** What you should do **
Of the entries below, restate word for word only the section that runs from the line with "You are a computer-use agent. Viewport: 970px" to the line with "Given: Select the formula CH8N2O3 value", counting both ends.

** Exercise materials **
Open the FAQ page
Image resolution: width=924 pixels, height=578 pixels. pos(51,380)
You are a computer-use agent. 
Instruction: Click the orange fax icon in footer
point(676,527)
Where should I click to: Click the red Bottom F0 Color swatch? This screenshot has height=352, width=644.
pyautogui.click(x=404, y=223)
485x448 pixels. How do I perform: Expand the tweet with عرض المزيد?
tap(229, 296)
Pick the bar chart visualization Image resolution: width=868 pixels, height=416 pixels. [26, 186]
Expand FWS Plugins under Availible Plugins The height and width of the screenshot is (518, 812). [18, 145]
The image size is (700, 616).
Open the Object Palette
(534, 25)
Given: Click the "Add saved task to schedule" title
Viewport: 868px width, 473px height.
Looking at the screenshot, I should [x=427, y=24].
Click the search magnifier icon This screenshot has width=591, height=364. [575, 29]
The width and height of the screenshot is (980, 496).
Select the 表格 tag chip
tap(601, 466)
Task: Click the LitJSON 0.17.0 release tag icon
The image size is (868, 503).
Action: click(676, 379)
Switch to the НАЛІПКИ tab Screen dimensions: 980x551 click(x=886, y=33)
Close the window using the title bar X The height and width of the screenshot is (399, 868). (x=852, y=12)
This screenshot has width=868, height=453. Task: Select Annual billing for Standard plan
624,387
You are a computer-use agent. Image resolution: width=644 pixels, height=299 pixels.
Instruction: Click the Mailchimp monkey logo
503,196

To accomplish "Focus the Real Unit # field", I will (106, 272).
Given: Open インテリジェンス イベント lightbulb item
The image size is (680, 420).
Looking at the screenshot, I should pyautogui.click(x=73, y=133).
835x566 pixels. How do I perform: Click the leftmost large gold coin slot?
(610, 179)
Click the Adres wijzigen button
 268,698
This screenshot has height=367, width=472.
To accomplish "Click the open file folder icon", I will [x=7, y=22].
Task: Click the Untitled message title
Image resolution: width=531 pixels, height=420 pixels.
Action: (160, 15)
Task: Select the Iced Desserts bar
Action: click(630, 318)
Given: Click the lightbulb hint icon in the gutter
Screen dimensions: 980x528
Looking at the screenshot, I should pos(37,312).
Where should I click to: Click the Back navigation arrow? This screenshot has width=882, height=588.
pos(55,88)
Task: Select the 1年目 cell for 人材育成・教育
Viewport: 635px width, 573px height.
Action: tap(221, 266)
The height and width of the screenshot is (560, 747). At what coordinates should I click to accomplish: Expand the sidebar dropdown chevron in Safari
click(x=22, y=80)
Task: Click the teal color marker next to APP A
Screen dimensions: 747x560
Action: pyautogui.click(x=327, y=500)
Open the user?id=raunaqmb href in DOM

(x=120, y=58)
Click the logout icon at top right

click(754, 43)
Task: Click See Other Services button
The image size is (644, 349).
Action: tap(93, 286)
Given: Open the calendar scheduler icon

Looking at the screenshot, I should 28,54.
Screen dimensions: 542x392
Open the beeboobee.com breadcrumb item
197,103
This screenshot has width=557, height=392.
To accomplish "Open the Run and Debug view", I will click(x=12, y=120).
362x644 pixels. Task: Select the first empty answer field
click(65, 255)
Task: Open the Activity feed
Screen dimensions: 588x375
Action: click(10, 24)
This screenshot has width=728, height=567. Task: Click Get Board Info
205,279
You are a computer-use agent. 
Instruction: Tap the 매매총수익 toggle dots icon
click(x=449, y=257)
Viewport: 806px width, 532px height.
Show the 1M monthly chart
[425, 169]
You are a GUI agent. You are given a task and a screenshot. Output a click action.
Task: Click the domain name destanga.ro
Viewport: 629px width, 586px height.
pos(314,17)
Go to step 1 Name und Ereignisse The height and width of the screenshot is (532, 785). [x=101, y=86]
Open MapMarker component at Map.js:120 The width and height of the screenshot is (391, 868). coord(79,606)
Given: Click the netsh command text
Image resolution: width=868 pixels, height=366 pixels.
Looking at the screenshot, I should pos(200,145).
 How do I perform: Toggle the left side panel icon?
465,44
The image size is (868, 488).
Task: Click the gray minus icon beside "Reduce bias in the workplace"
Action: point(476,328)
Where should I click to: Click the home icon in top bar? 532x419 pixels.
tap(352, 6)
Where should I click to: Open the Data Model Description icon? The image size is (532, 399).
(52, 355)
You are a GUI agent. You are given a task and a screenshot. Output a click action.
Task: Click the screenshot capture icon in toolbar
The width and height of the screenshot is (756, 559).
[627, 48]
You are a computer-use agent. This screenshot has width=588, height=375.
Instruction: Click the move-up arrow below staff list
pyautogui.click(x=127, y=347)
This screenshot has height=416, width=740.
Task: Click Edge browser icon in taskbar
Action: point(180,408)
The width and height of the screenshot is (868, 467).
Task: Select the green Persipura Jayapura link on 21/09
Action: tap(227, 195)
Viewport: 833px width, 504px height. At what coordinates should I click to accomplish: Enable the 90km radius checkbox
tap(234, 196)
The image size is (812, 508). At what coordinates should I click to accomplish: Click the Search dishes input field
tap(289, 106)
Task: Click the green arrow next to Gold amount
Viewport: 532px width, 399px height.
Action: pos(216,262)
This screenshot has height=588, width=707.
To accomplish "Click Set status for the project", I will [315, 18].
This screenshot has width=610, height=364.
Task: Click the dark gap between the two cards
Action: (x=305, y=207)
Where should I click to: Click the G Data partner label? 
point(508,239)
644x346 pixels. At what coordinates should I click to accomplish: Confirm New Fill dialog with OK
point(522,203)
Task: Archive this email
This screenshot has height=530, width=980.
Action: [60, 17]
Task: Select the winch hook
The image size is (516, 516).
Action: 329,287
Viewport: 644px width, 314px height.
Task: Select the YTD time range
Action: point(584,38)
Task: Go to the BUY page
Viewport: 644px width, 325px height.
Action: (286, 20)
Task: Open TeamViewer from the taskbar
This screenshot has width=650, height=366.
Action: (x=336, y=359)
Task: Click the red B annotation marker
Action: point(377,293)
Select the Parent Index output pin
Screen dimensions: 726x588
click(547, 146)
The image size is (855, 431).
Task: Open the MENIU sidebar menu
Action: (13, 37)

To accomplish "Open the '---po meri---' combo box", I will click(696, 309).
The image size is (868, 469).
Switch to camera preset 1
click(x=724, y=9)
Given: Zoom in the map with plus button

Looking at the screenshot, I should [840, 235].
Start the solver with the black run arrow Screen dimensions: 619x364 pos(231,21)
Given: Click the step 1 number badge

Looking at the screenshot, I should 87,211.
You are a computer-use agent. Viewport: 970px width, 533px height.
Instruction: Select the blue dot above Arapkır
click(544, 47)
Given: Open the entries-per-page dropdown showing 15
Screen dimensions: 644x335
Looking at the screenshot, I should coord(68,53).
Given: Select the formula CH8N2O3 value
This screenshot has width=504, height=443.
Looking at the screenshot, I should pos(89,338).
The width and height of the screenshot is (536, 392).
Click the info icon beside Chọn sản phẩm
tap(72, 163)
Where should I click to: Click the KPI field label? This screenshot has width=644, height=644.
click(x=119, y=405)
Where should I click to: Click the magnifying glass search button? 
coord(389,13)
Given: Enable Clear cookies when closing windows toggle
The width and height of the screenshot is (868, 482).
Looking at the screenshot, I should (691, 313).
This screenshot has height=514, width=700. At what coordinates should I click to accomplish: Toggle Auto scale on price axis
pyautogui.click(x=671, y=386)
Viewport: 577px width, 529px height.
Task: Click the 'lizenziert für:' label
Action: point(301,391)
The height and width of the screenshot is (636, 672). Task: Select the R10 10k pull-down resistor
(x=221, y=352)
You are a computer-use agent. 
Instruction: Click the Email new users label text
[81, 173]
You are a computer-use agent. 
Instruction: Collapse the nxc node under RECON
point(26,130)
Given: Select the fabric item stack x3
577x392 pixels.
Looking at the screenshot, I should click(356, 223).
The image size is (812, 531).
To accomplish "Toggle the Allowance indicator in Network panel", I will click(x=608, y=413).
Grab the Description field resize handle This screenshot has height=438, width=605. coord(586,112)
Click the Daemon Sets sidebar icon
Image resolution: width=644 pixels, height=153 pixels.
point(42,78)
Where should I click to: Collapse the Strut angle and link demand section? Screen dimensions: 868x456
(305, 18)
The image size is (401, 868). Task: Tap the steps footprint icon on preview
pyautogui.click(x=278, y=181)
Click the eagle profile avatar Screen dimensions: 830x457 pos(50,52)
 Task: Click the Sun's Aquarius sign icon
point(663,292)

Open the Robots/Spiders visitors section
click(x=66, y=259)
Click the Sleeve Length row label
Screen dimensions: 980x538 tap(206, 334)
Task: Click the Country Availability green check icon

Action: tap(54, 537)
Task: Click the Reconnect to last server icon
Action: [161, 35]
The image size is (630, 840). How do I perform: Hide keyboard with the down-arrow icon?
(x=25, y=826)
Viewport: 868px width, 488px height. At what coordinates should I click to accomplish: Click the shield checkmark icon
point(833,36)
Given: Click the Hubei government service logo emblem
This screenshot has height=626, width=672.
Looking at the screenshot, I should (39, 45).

** Answer to the exercise **
You are a computer-use agent. Viewport: 970px width, 533px height.
Instruction: Select the blue dot above Arapkır
click(544, 47)
Given: Open the entries-per-page dropdown showing 15
Screen dimensions: 644x335
Looking at the screenshot, I should coord(68,53).
Given: Select the formula CH8N2O3 value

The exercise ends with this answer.